Symbol and Sacrament

Notes for a sermon preached at Holy Trinity Anglican Church (Strathcona), Edmonton, August 11, 2024. Text: John 6:35, 41-51

I invite you take a moment to look around this church, identifying some of the symbols around you, and perhaps considering what they stand for.

[Call for what people saw, and how they understand them.]

Symbols are important. We find them everywhere, ranging from the very commonplace to the profound.

Open a hymn book, and you find pages and pages of symbols, both musical notation and printed text. The hymns they represent come to life only when we sing them. There is no one right or wrong way to interpret these symbols, which depend on the readers’ and performers’ points of view and abilities.

You will very often see an important symbol at public buildings—the Canadian flag. The flag represents our country, but its function is to point to the realities of place and people. The flag’s meaning depends on the viewer’s point of view—how we understand and relate to our country, its land, its people, and its history.

There are many crosses around this building, all pointing to the story of salvation as we learn it from the Gospels. Once again, we understand the Cross in many and varied ways, none of which are the ultimate answer.
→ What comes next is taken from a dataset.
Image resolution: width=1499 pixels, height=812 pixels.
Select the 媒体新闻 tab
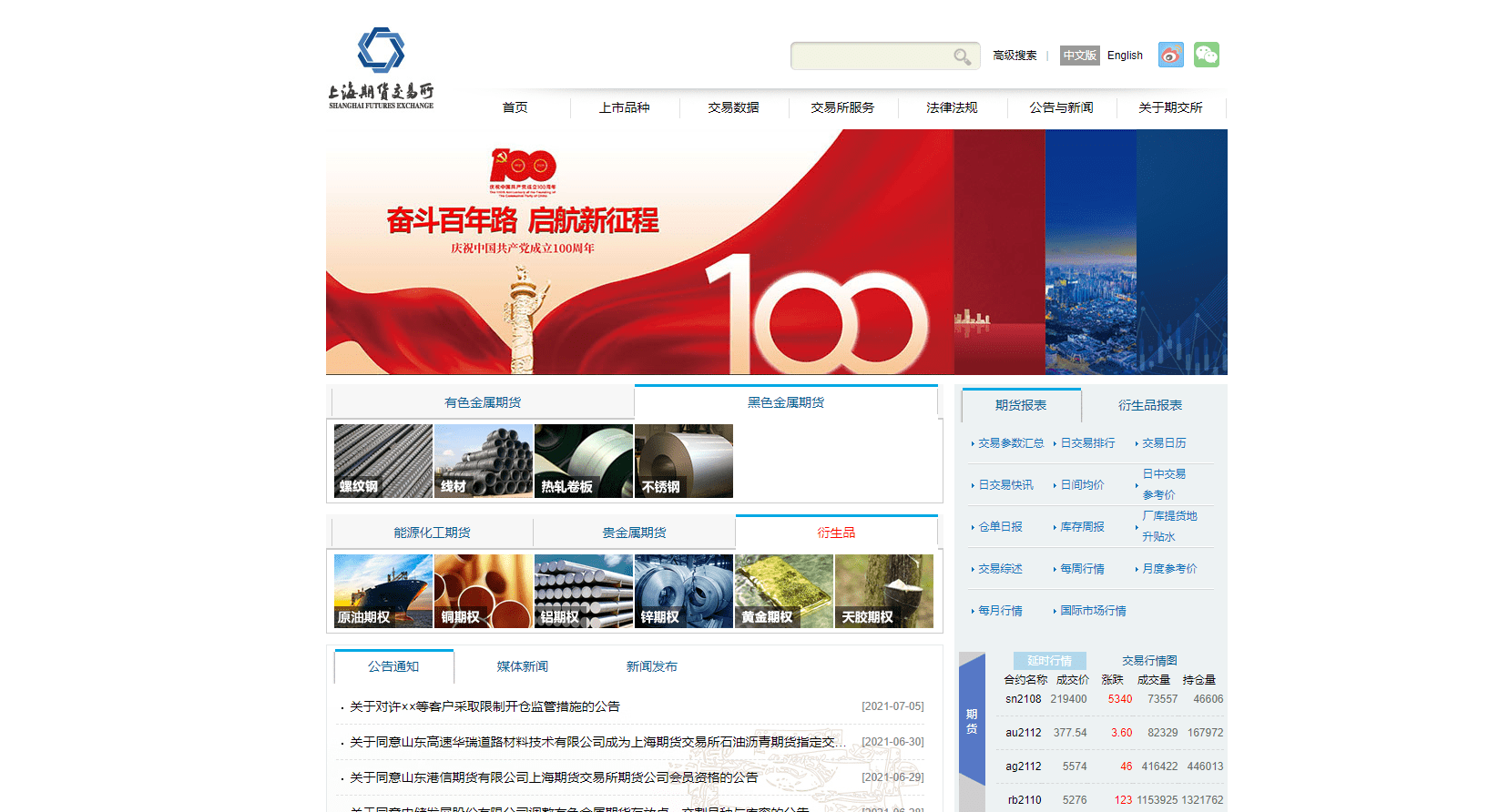coord(522,666)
Symbols are like sign posts by the road, pointing away from themselves to something else. But some symbols are more than that—they not only point to, but also embody the reality of the thing they are pointing to. In Church talk, we call these symbols “sacraments.”

We are gathered here today to participate in what for many is the central symbol of Christian life. We are here to celebrate the Eucharist, the sacrament in which believers share in the body and blood of our crucified saviour. We are here to partake of the Bread of Life, the very being of Jesus.
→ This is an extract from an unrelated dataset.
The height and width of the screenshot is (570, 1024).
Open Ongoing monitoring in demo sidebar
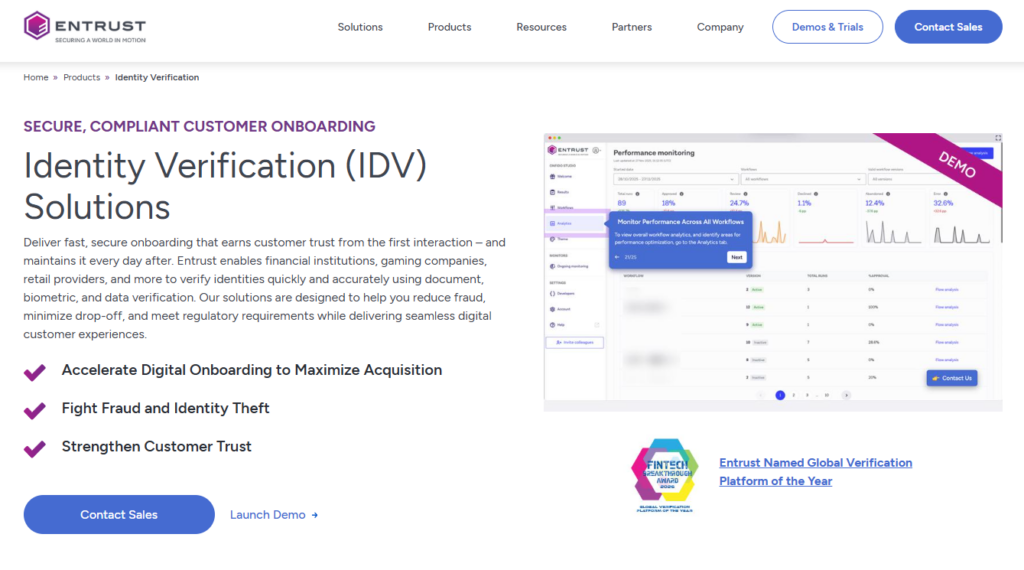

The language we hear throughout Chapter 6 of John’s Gospel, the so-called “Bread of Life Discourse,” is very clearly symbolic. Jesus is not bread in the ordinary sense. He does not give his physical body at every Eucharistic celebration, but what we share in this symbolic act, from the opening greeting to the dismissal, is the fullness of his life, the essence of the Holy, his loving sacrifice on the cross, and the glory of his Resurrection.

What we share at the altar is a bit of bread and a sip of wine, but it is far more than that to those who see with the eyes of the spirit. I can’t pretend to know what motivates anyone to come forward for Communion—the reasons are as many as there are recipients. But what I believe deeply is that the Holy Spirit draws every one of us to this place, enlivens our hearts and our minds and our spirits with the written and spoken word, and leads us to partake of the bread and wine of the Eucharist.

What we do is symbolic, but the reality behind it is far more than our rituals. The reality is that Jesus is truly present among us, giving of his very self, the Bread of [Eternal] Life.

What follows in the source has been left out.